As international oil prices surge due to the prolonged war between the United States and Iran, low-cost carriers (LCCs), burdened by higher jet fuel costs, are cutting flight routes one after another.
According to the airline industry on the 26th, Air Premia decided to suspend a total of 10 flights in May on routes from Incheon to San Francisco and New York (Newark) in the United States.
On the Incheon–San Francisco route operating from May 2 to 24, eight flights will not operate, and on the Incheon–New York route operating from May 6 to 7, two flights will not operate. Passengers who booked the affected flights can change their itinerary once within seven days for free or receive a full refund of the fare without fees.

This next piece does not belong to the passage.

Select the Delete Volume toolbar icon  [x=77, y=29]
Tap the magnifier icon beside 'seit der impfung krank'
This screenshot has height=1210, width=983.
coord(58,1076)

Air Premia decided to reduce flights because recent oil price increases and a strong dollar made it difficult to maintain profitability. According to the International Air Transport Association (IATA), the average jet fuel price in Asia and Oceania for the 14th–20th rose 16.6% from the previous week to $204.95 per barrel. Compared with the previous month's average, that is up 129.8%, and compared with last year's average, it soared 136.1%.
Air Premia had earlier released a plan to suspend a total of 26 flights on the Incheon–Los Angeles (LA) route and six flights on the Incheon–Honolulu route from the 20th of next month to May 31.
Eastar Jet Co. plans to suspend operations of about 50 flights on the Incheon–Phu Quoc, Vietnam route from May 5 to 31.
AIR BUSAN and Aero K also decided to reduce some international flights starting next month. Larger LCCs such as Jeju Air, T'way Air, and Jin Air are also reportedly reviewing whether to suspend some routes in Southeast Asia.
An airline industry official said, "LCCs have fewer means to hedge risk than major carriers such as Korean Air Lines and Asiana Airlines, and their cargo transport revenue is lower, so they inevitably face greater difficulties amid a strong dollar and high oil prices."